Compte tenu de l’évolution de ce statut, les PMA réalisées à l’étranger deviennent également reconnues dans leur filiation. De ce fait, il faut faire retranscrire la naissance de l’enfant auprès des officiers d’état civil français, avec un délai de prescription de 3 années, ce qui permettra de reconnaitre la filiation présente dans l’acte, prenant en compte le parent biologique mais aussi le parent d’intention. Cette modalité de retranscription est prise en compte à l’article 342-12 du Code Civil.

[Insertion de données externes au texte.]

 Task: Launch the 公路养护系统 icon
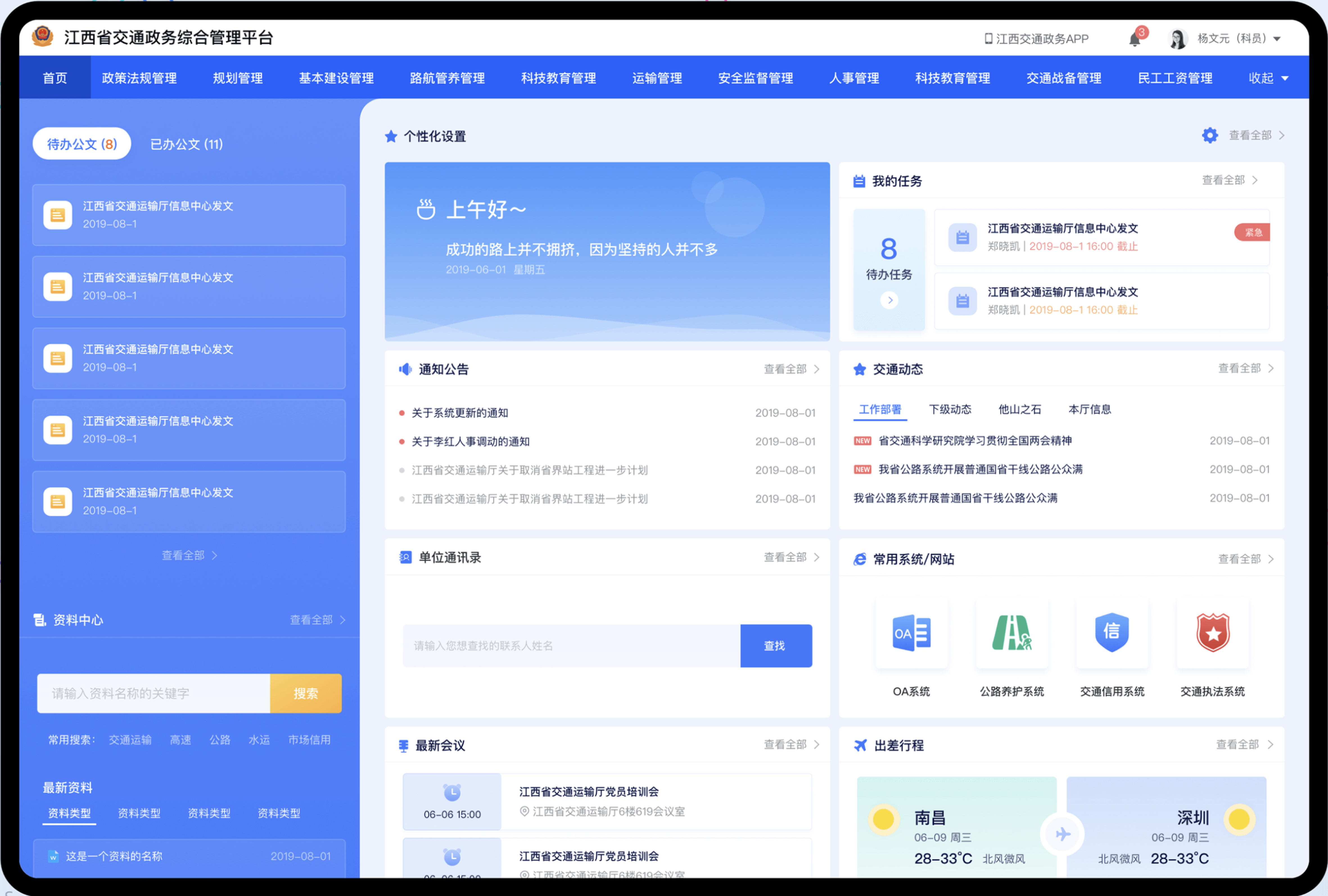click(x=1011, y=633)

N.B. : La loi n°2022-219 du 21 février 2022 visant à réformer l’adoption instaure à titre exceptionnel et provisoire (3 ans) un dispositif permettant – dans le cadre d’une procréation médicalement assistée (PMA) réalisée à l’étranger – à la femme qui n’a pas accouché d’adopter l’enfant « lorsque, sans motif légitime, la mère inscrite dans l’acte de naissance de l’enfant refuse la reconnaissance conjointe », sous réserve d’apporter la preuve du projet parental commun et de l’assistance médicale à la procréation (PMA) réalisée à l’étranger avant la promulgation de cette loi.
Reconnaissance partielle des enfants issus de GPA faites à l’étranger
La GPA est une méthode d’assistance à la procréation interdite en France. Beaucoup de décisions jurisprudentielles sont venues accorder aux parents d’enfants nés par GPA des moyens de reconnaissance de filiation, notamment par la reconnaissance partielle des états civils de naissance (la reconnaissance unique du parent biologique). La raison principale de ces reconnaissances était la considération de l’intérêt supérieur de l’enfant face aux législations d’interdiction des GPA.

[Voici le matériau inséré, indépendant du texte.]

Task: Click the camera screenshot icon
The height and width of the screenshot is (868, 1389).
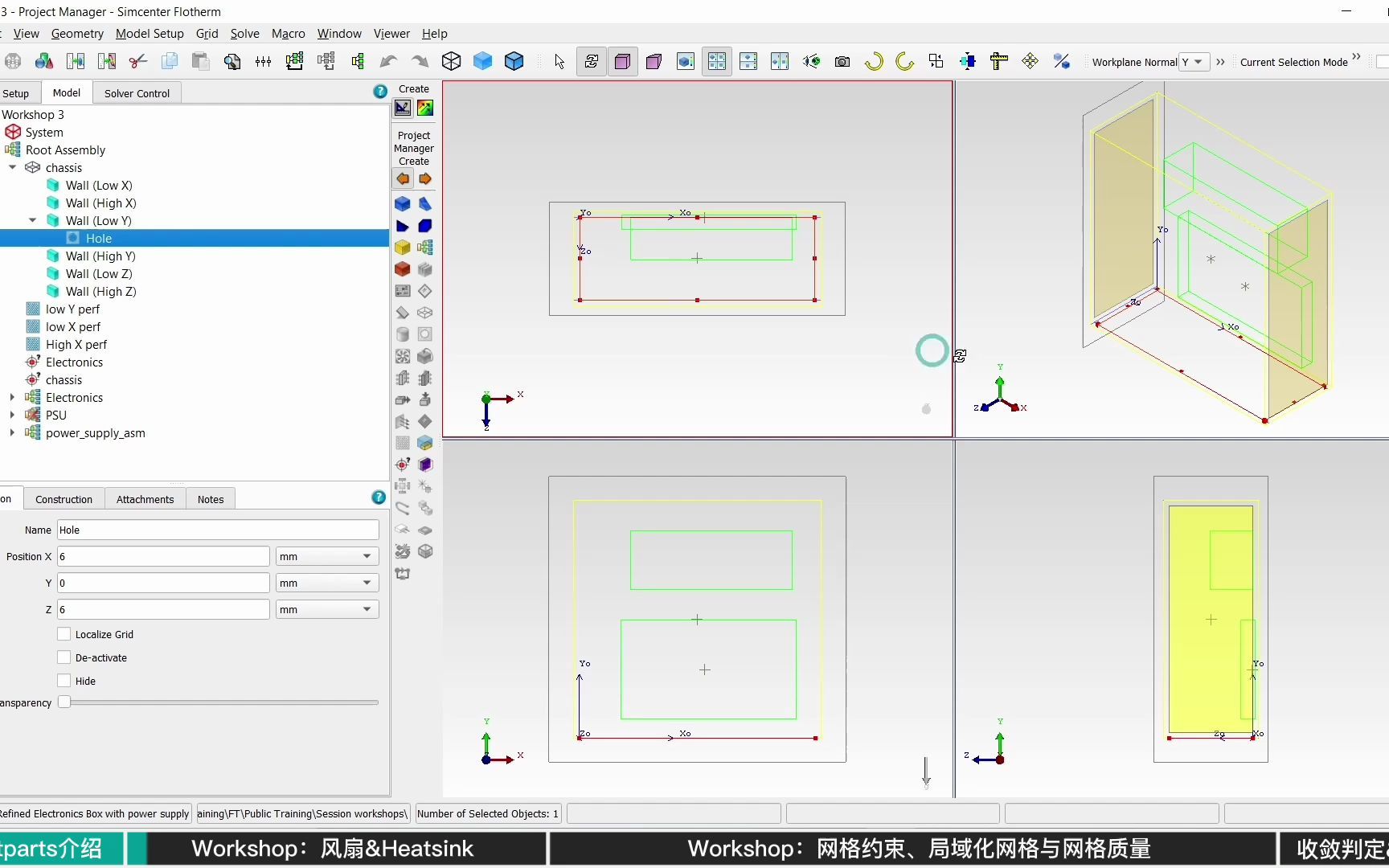Action: pos(842,61)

La dernière décision en date de la Cour de cassation (Civ. 1re, 18 nov. 2020,) avait ainsi confirmé la possibilité d’une transcription totale de l’acte de naissance à l’égard des deux parents d’intention et avait évincé les conditions antérieures de transcription.
Cependant, la loi du 2 aout 2021 est revenue sur cette position : elle a modifié l’article 47 du Code Civil en précisant que « la réalité des faits qui sont déclarés dans l’acte de l’état civil étranger établissant ce mode de filiation est appréciée au regard de la loi française ».

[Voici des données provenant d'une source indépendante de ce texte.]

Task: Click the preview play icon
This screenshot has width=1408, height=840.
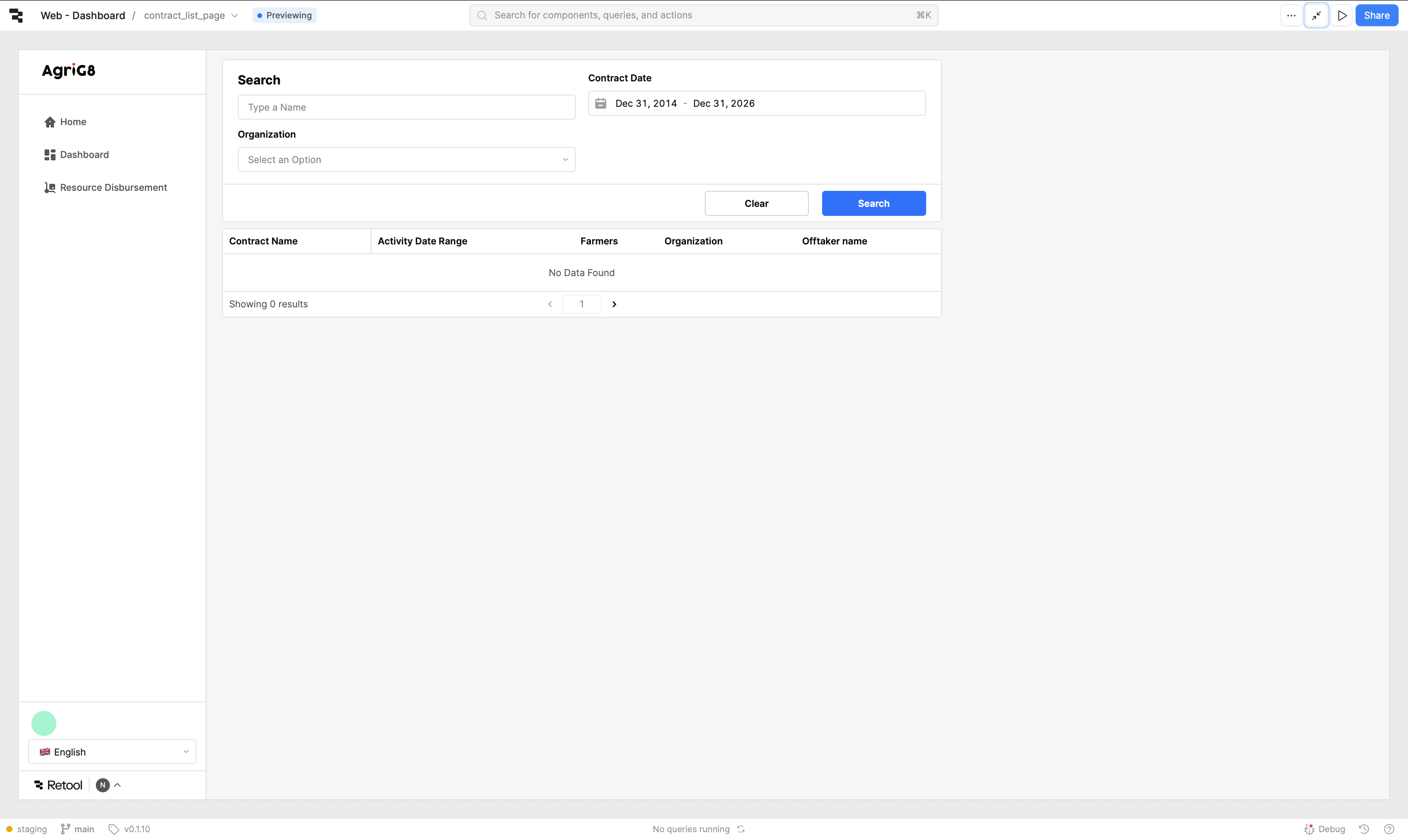Action: (1342, 15)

Cette modification d’article signifie donc que la transcription des actes civils ne se basera que sur la réalité factuelle et sur les conditions légales françaises, qui ne reconnaissent donc pas la filiation directe d’un parent d’intention ayant eu recours à la GPA. Seul le parent biologique sera reconnu comme tel lors de la transcription partielle de l’état civil : l’autre parent – de nationalité française ou étrangère – doit alors obligatoirement passer par une adoption.
Obtention de la nationalité française pour les enfants de Français ayant eu recours à une technique d’assistance médicale à la procréation
Du fait de la loi du 2 août 2021, les modalités d’obtention de la nationalité française pour les enfants nés de GPA et de PMA à l’étranger ont évolué :
- Pour les PMA : étant donné que la retranscription de l’état civil de l’enfant se fait de manière complète, celui-ci est automatiquement reconnu comme étant de nationalité française, et ce à partir du moment où l’un de ses parents est français (parent biologique ou parent d’intention)
- Pour les GPA : l’obtention de la nationalité française pour un enfant né d’une GPA va particulièrement dépendre du parent français :
- Si le parent biologique est français, la transcription va automatiquement attribuer la nationalité française à l’enfant.
- Si le parent d’intention est français, il faudra passer par une procédure d’adoption plénière de l’enfant par le parent d’intention, afin qu’il puisse bénéficier de tous les droits du parent. Etant donné que la filiation du parent d’intention ne sera pas retranscrite, l’enfant ne pourra pas bénéficier des droits de nationalité de ce dernier. Après la confirmation de l’adoption plénière, l’enfant obtiendra alors la nationalité française.